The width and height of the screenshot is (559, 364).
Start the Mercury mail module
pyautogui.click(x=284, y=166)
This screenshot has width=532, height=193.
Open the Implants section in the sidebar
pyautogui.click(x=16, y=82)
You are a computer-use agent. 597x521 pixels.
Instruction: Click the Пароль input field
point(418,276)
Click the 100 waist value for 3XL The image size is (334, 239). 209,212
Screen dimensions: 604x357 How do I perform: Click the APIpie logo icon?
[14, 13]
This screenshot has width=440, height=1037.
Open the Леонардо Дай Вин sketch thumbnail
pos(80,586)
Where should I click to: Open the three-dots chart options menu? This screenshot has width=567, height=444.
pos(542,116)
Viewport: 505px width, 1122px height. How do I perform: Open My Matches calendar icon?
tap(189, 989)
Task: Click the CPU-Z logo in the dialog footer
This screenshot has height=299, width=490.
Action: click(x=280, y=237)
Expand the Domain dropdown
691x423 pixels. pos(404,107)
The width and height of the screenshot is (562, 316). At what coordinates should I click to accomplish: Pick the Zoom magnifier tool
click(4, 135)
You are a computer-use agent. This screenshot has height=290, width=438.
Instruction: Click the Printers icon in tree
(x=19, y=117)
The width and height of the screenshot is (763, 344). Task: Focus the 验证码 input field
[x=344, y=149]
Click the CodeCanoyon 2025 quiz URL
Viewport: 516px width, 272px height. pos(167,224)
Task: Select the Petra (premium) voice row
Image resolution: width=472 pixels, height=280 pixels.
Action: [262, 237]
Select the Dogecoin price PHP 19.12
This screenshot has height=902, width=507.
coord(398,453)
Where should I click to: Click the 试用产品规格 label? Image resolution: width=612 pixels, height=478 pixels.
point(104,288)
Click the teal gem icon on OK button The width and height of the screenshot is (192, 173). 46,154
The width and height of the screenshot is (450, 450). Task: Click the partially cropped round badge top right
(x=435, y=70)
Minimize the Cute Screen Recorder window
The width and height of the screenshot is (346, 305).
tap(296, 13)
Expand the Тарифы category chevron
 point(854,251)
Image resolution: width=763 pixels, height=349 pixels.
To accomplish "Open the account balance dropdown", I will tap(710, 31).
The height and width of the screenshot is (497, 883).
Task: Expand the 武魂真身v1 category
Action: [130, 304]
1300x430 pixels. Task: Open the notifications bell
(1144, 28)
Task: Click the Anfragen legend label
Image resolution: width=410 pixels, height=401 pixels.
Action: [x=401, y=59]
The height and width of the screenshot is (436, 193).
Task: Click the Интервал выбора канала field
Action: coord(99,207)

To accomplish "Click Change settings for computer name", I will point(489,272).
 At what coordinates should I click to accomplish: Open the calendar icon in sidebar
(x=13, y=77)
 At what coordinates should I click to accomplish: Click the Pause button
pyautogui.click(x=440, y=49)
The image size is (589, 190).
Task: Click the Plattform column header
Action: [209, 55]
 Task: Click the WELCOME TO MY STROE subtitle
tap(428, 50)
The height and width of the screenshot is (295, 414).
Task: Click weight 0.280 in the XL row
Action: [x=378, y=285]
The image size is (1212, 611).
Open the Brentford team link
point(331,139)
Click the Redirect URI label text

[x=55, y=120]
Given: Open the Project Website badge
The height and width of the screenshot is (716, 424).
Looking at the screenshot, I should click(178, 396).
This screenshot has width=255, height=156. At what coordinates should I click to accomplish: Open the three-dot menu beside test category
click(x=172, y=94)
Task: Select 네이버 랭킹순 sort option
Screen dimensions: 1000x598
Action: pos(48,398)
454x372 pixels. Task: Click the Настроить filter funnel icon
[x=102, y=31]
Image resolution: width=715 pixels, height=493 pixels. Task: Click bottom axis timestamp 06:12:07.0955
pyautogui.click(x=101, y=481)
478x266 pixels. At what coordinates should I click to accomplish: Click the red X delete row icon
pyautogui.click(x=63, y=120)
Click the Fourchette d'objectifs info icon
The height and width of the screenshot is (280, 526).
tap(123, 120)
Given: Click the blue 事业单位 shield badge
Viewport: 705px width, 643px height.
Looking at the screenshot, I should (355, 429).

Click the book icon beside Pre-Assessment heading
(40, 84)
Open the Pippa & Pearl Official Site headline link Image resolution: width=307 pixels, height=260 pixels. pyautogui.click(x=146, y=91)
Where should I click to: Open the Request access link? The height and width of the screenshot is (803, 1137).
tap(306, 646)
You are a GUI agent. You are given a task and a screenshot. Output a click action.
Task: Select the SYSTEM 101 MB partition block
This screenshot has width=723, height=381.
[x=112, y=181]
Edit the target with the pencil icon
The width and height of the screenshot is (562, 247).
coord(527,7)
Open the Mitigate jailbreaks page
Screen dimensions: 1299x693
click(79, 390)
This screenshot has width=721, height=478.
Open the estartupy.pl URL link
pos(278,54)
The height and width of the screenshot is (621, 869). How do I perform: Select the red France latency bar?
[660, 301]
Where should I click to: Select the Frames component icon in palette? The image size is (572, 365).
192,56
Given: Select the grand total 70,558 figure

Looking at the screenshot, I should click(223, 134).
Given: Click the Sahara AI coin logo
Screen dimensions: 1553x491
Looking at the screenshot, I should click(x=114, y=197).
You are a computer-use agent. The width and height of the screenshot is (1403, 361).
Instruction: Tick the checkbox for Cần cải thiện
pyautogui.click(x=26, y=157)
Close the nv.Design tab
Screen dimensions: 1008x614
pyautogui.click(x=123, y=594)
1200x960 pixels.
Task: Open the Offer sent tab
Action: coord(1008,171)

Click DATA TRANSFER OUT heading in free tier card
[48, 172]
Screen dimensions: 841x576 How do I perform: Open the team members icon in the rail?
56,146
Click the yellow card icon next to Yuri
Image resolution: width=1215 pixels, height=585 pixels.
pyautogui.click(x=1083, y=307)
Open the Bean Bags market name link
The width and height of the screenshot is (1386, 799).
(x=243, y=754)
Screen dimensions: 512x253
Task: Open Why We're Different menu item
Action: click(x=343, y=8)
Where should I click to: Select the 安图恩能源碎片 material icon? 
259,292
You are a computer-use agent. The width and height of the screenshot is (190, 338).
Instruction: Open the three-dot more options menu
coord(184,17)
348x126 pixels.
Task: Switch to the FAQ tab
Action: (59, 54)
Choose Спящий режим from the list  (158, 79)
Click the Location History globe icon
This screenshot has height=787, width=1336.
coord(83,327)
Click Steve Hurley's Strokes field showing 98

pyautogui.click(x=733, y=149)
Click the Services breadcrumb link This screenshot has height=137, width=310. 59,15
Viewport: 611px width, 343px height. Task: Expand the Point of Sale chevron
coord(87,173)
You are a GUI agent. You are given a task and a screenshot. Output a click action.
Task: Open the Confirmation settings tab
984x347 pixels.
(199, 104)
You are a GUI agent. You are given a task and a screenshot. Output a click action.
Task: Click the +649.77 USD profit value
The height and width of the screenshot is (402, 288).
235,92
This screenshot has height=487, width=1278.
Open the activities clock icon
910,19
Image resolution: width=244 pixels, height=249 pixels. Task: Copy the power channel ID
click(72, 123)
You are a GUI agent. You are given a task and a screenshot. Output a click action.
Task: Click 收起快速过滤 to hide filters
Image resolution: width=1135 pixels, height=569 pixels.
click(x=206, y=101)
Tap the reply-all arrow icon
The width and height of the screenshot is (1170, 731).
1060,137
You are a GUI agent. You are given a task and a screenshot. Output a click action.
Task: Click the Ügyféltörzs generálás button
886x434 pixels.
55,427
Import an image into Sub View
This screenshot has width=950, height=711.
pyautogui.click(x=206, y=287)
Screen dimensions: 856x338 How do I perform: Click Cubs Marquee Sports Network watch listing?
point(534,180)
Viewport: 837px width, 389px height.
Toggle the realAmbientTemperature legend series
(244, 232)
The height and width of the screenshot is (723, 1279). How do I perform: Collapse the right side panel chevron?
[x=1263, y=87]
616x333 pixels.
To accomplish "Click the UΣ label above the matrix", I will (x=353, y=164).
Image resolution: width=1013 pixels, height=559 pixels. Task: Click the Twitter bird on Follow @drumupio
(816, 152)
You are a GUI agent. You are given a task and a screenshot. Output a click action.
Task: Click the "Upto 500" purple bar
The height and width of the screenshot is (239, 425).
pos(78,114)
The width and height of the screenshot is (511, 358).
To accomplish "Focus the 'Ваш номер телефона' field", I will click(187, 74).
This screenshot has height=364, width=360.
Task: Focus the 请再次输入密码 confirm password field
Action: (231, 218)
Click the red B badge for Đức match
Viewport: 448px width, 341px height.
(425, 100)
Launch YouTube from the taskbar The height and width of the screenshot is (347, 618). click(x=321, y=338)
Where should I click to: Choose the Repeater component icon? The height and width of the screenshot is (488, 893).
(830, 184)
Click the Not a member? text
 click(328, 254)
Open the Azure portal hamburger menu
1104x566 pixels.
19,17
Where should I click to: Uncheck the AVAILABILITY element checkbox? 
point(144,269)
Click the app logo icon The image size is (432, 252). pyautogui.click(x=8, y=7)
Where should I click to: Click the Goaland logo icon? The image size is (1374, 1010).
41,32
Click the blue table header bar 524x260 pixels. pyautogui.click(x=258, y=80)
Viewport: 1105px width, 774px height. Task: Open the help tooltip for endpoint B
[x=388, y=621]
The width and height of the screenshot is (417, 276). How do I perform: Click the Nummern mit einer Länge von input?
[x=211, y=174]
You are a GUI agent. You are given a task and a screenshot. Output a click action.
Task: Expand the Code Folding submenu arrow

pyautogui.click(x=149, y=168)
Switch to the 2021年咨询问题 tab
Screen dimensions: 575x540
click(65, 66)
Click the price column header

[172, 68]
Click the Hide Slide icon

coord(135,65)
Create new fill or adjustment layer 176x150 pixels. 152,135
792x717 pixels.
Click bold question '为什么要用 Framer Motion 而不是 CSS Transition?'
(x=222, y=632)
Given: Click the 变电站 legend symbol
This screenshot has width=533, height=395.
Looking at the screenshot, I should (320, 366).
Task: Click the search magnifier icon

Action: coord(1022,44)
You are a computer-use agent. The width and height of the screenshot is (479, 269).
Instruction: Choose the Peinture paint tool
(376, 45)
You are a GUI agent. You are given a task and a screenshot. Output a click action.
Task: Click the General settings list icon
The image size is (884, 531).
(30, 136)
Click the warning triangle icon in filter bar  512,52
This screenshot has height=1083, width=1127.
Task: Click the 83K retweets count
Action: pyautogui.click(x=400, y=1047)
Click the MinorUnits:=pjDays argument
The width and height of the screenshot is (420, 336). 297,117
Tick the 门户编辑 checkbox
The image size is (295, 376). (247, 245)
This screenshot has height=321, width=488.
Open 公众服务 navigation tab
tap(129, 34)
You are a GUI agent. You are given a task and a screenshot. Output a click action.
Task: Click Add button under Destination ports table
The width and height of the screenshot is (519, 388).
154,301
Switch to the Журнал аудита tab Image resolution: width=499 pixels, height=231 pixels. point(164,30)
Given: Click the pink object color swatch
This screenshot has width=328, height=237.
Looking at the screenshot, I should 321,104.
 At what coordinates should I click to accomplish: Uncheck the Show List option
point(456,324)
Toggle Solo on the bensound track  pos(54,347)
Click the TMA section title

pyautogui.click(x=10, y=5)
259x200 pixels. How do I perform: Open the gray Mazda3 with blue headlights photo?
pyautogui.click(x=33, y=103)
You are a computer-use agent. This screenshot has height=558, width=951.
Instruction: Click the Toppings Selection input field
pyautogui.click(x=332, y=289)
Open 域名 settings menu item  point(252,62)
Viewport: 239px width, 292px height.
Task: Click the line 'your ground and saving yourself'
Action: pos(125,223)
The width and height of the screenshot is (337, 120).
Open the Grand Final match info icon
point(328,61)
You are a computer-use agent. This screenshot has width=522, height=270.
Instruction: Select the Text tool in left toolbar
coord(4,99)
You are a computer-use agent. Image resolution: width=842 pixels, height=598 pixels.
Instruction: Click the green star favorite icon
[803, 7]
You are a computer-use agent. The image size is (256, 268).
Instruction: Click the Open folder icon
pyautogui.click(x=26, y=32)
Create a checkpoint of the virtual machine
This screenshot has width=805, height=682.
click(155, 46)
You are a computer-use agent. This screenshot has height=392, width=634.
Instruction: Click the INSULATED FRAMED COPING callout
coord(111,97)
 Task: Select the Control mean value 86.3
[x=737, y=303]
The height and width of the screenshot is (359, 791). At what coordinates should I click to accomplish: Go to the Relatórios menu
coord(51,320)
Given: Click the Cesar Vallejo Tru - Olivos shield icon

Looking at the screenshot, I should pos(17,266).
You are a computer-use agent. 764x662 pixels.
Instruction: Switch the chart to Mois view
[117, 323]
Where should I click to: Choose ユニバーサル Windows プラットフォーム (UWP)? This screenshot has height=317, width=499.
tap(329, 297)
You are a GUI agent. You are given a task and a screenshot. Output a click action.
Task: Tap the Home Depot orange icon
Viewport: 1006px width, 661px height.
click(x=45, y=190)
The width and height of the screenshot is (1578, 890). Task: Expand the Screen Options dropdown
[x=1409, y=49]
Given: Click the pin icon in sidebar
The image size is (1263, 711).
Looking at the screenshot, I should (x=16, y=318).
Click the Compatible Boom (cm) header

§ **DESCRIPTION OF THE TASK**: Copy out every line of the data that includes the word "from".

§ **ANSWER TO THIS TASK**:
Choose Спящий режим from the list  (158, 79)
Launch YouTube from the taskbar The height and width of the screenshot is (347, 618). click(x=321, y=338)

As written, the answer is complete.